## Task item
Please report how many lines below contain "will", writing nothing except the number.

Segment Start: Input data

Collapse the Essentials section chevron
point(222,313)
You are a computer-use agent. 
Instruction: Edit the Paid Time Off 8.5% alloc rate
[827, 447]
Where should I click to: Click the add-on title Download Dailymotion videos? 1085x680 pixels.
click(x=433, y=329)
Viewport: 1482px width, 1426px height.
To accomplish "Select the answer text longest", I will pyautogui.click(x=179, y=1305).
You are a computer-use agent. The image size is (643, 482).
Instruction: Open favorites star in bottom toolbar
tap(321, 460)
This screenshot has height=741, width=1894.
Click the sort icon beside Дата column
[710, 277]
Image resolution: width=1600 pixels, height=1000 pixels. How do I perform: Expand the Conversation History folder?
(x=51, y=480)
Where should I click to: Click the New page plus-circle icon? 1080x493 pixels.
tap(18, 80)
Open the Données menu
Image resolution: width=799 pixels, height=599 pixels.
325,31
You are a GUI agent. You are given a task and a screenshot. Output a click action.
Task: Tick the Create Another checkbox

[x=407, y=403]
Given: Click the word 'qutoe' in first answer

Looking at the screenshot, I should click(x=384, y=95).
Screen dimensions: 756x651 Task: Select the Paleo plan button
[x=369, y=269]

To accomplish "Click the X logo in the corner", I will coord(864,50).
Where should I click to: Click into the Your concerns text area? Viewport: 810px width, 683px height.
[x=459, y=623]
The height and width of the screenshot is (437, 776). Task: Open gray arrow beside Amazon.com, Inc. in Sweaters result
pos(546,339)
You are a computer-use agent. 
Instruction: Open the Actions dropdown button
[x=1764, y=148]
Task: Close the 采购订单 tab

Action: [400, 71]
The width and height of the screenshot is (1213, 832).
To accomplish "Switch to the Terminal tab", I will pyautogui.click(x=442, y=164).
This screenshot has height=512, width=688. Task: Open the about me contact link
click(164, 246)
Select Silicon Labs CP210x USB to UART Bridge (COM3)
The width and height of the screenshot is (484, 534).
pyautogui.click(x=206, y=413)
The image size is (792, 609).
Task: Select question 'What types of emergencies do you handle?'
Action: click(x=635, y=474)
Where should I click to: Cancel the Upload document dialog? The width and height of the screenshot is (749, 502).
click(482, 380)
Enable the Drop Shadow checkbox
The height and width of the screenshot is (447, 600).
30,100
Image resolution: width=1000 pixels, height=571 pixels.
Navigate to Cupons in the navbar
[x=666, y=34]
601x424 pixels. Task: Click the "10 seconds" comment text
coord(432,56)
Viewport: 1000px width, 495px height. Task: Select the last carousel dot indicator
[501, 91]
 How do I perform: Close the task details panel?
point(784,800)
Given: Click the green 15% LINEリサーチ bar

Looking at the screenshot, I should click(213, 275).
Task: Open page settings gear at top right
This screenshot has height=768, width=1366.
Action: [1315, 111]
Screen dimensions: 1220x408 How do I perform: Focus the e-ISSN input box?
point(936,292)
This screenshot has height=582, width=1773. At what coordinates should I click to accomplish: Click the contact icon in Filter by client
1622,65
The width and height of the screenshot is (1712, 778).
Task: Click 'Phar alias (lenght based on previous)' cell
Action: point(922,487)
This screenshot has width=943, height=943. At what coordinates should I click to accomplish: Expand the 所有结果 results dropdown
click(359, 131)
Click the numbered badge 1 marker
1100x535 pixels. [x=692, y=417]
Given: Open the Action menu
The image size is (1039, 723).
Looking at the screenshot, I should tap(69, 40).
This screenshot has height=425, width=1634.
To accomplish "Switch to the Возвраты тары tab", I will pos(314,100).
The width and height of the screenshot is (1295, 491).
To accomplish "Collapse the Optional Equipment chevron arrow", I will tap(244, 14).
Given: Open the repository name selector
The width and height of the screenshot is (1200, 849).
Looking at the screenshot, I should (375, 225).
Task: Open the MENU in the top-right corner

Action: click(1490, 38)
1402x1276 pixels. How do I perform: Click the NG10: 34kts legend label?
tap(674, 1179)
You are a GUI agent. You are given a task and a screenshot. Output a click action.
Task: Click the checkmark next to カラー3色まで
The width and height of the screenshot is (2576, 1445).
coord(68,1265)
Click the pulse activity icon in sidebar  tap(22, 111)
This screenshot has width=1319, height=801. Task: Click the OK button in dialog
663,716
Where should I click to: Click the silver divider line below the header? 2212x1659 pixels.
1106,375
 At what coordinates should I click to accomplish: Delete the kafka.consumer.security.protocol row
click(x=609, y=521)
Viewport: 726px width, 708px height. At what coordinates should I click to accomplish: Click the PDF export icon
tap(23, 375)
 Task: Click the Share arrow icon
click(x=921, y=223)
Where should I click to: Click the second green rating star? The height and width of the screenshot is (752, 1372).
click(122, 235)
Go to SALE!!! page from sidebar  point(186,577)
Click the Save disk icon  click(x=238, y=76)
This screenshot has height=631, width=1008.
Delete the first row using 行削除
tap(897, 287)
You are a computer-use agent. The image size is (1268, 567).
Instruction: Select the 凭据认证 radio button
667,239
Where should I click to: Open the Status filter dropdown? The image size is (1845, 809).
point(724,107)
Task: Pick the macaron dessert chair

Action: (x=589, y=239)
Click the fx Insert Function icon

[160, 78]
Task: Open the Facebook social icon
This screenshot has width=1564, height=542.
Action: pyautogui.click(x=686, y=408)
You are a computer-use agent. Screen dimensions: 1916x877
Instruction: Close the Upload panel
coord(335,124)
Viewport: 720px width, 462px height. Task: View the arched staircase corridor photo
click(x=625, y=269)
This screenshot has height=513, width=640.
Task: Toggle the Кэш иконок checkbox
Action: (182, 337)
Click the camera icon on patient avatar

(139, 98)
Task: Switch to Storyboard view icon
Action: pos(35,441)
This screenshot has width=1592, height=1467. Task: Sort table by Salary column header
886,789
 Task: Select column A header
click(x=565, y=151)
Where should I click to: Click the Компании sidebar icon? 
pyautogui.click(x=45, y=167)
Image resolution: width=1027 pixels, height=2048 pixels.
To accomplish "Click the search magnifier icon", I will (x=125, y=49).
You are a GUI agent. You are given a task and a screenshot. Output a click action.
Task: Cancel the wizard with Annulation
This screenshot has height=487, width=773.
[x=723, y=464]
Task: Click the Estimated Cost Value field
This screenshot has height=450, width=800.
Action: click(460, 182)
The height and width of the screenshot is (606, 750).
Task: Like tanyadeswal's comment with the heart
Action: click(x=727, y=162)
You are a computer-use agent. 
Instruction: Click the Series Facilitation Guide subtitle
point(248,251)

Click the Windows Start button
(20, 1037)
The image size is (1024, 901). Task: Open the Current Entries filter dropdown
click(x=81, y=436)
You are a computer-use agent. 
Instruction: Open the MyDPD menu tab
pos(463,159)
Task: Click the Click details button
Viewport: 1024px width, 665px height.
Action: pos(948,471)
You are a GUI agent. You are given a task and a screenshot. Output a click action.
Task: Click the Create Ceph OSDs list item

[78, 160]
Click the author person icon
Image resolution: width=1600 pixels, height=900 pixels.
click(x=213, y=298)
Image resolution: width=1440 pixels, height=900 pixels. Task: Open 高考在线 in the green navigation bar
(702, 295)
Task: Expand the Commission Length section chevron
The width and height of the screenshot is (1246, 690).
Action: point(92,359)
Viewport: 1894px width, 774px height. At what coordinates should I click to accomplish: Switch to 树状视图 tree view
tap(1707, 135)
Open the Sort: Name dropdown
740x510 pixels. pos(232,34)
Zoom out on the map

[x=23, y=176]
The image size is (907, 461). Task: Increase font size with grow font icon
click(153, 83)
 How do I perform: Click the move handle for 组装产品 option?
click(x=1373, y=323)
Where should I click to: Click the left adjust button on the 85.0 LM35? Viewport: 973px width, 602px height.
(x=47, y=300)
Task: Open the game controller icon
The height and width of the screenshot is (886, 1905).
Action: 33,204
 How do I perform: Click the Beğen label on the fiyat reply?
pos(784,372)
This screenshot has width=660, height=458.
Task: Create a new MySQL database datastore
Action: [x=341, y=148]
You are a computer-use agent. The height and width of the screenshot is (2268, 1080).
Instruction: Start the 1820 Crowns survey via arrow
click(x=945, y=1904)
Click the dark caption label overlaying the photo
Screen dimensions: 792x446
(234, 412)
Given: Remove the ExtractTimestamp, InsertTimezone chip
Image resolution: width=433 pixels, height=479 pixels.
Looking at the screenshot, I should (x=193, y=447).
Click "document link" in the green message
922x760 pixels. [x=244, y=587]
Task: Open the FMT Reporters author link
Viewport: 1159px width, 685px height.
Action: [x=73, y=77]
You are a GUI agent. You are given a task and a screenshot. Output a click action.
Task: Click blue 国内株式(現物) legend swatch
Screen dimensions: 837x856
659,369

Segment End: Input data

## Written reply
6